Roy’s custom barongs are all made by Barge Ramos. Embroidered on this one is the Spanish prayer “Nada Te Turbe” or “Let Nothing Disturb You” by Saint Teresa de Ávila, which Roy memorizes by heart and prays daily. Photographed by Max VM for the September Issue 2025 of Vogue Philippines
The first Filipino chief designer at a French couture house, Roy Gonzales talks about finding a home in Paris by way of chance, his time at Cardin and Patou, and a love for both past and present.
It’s a balmy afternoon in June, and Roy Gonzales is beaming, grinning from ear to ear. I’ve been talking to the 82-year-old former designer over the phone since February, following his life in pictures online. I’m not sure if it’s because I’m meeting him in person for the first time, but he seems to carry a different energy now that he’s in Paris.
We’re sitting next to each other along the Coulée verte René-Dumont, a green pathway above Avenue Daumesnil in the 12th arrondissement. Roy seems at peace as he overlooks the city from this viewpoint.

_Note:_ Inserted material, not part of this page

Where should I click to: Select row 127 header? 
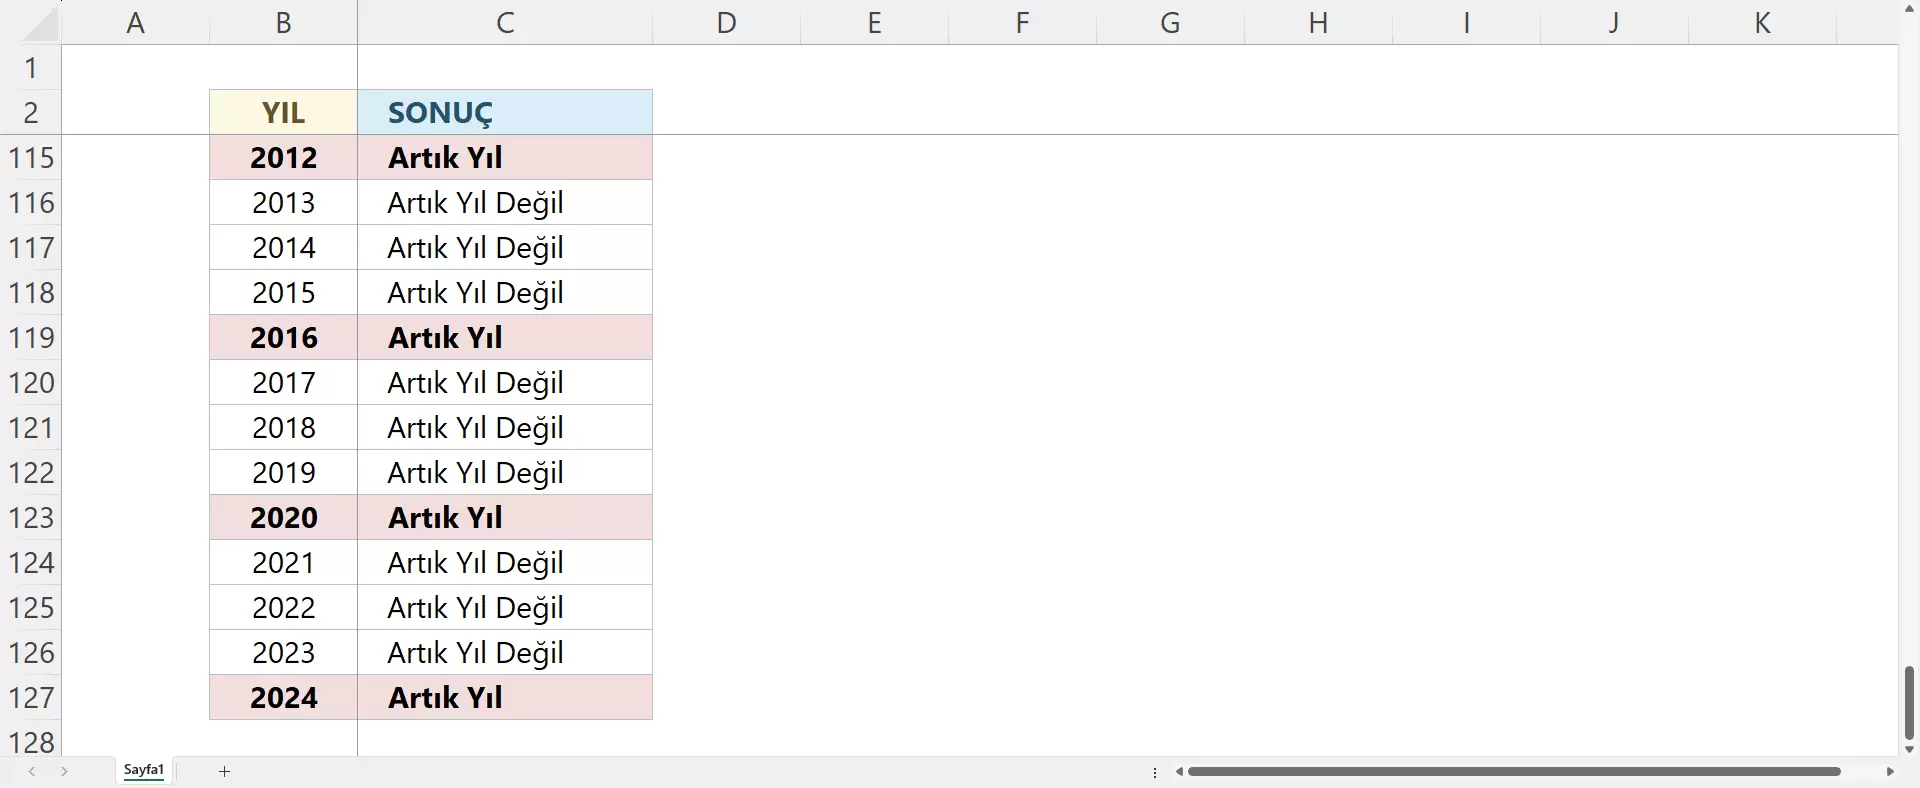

He’s never been here before, but it reminds him a lot of the parks and gardens he used to visit in his youth, when he lived and worked here and needed a quick escape. He was never all that fond of going out and would rather be in a place like this, slow and tranquil, where dappled golden light fell between leaves that changed with the seasons. Back then, you’d find him at Parc Montsouris in the 14th arrondissement, not too far a walk from his former apartment.
This week, I’ve been spending time getting to know Froilan “Roy” Gonzales over coffee and Burgundy wine. So far, I’ve learned that his favorite spare-time activity is mahjong, that he once had a mini pinscher he loved dearly named Chocolah, and that he’s since come to love a shih tzu named Voulezvous.

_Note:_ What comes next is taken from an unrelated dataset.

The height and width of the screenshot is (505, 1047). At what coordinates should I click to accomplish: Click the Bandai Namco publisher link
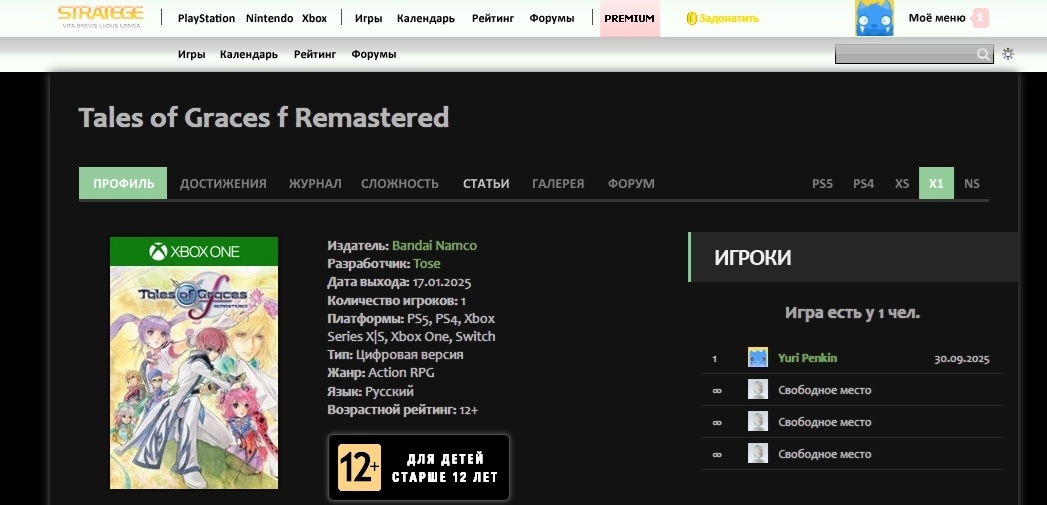434,246
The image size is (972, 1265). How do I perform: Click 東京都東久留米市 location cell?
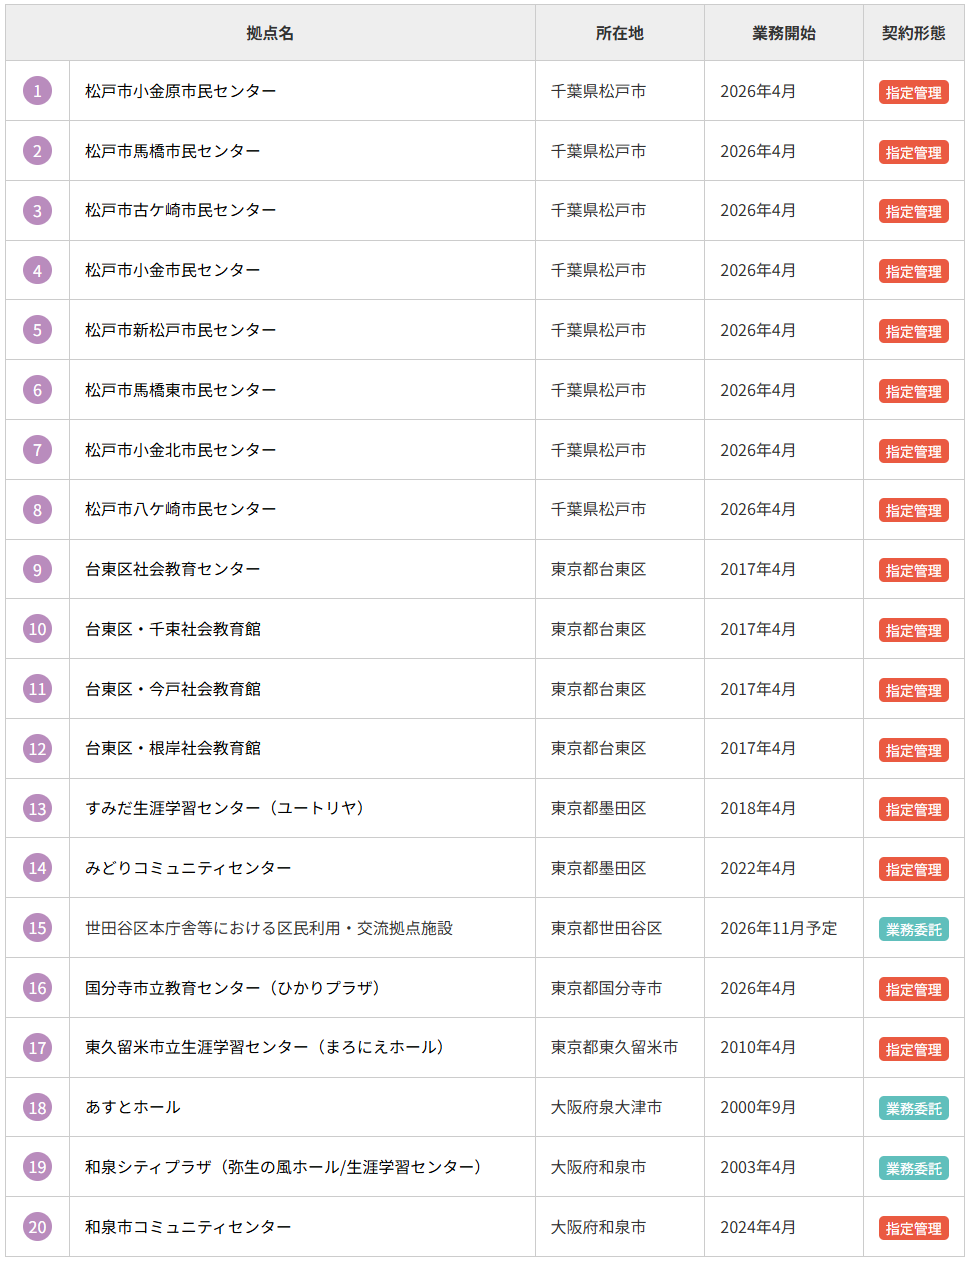[x=614, y=1047]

I learned that he’s fallen in love thrice in his life; the first time was with a man named Jacques, and the second with a man named Marc, with whom he lived in Toulouse for a while. His third past love, and his greatest love of all, was a man named Jean Yves, who stayed with him for 30 years before his untimely passing.
Jean Yves’ last request was to be buried alongside Roy’s mother, because of their closeness, in a cemetery in Parañaque. With the permission of Jean Yves’ mother, Roy fulfilled that promise and visits them regularly, Voulezvous in tow.
The more he shares his life with me, however, the more I’m convinced that there was a fourth instance he fell in love: when he freshly arrived in Paris at 19, wide-eyed and curious about a world that had just cracked open before him.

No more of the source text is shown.